=== Data provided ===
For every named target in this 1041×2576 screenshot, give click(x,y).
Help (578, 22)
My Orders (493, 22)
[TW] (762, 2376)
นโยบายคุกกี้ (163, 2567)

=== Directions for this task ===
Copy all of the data above, character for character.

=== Task solution ===
For every named target in this 1041×2576 screenshot, give click(x,y).
Help (578, 22)
My Orders (493, 22)
[TW] (762, 2376)
นโยบายคุกกี้ (163, 2567)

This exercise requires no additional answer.